Proposal for constraining non-Newtonian gravity at nm range via criticality enhanced measurement of resonance frequency shift

TL;DR

This paper introduces a quantum-based measurement approach using a hybrid electro-optomechanical system to constrain non-Newtonian gravity at nanometer scales, achieving improved bounds by suppressing Casimir effects.

Contribution

It presents a novel quantum mechanical method employing criticality-enhanced measurements to set tighter constraints on non-Newtonian gravity at nanometer distances.

Findings

Improved constraints on non-Newtonian gravity by a factor of 7 at 1 nm.

Demonstrated suppression of Casimir background to enhance measurement sensitivity.

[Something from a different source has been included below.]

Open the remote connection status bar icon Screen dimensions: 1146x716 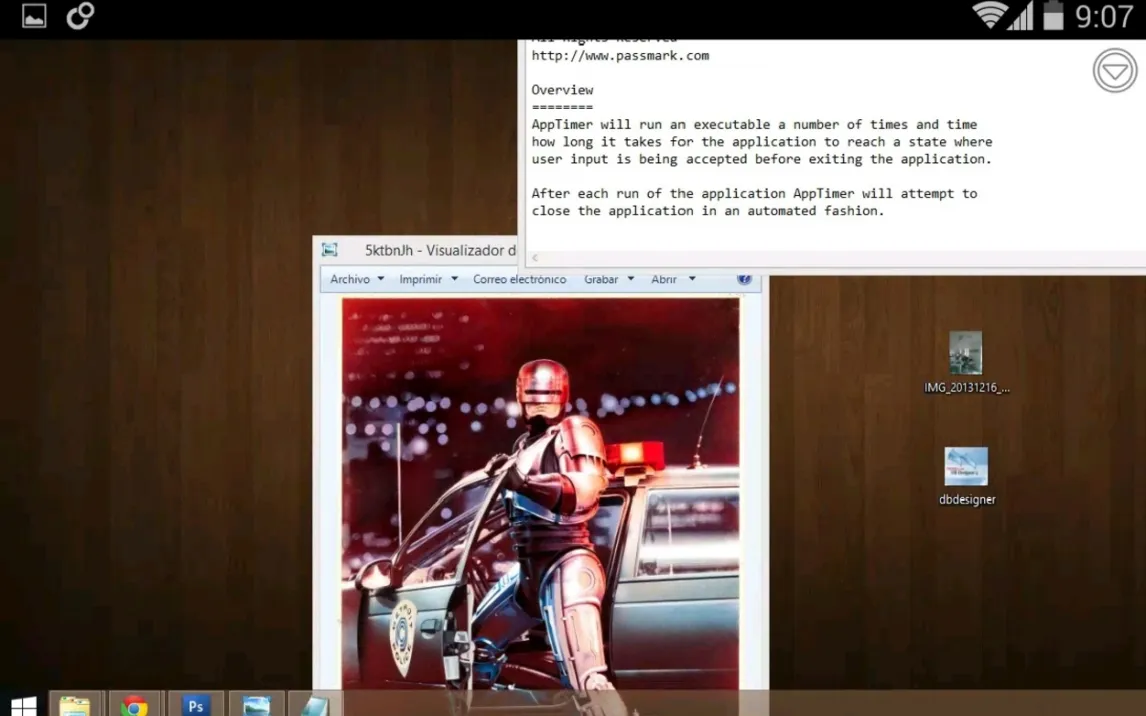(x=80, y=15)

Proposed a feasible experimental setup for future tests.

Abstract

We propose a quantum mechanical method of constraining non-Newtonian gravity at the nanometer range. In this method, a hybrid electro-optomechanical system is employed. Applying a strong driving field, we can obtain normal mode splitting of the electromechanical subsystem which is related to the resonance frequency of the mechanical oscillator. Moreover, we investigate the relationship between the variance of normal mode splitting and the resonance frequency shift induced by the gradient of exotic forces provided that our system is operated at critical points. Furthermore, via suppressing the Casimir background, we set a constraint on the non-Newtonian gravity which improves the previous bounds by about a factor of 7 at 1 nanometer range. Our results indicate that our method could be put into consideration in relevant experimental searches.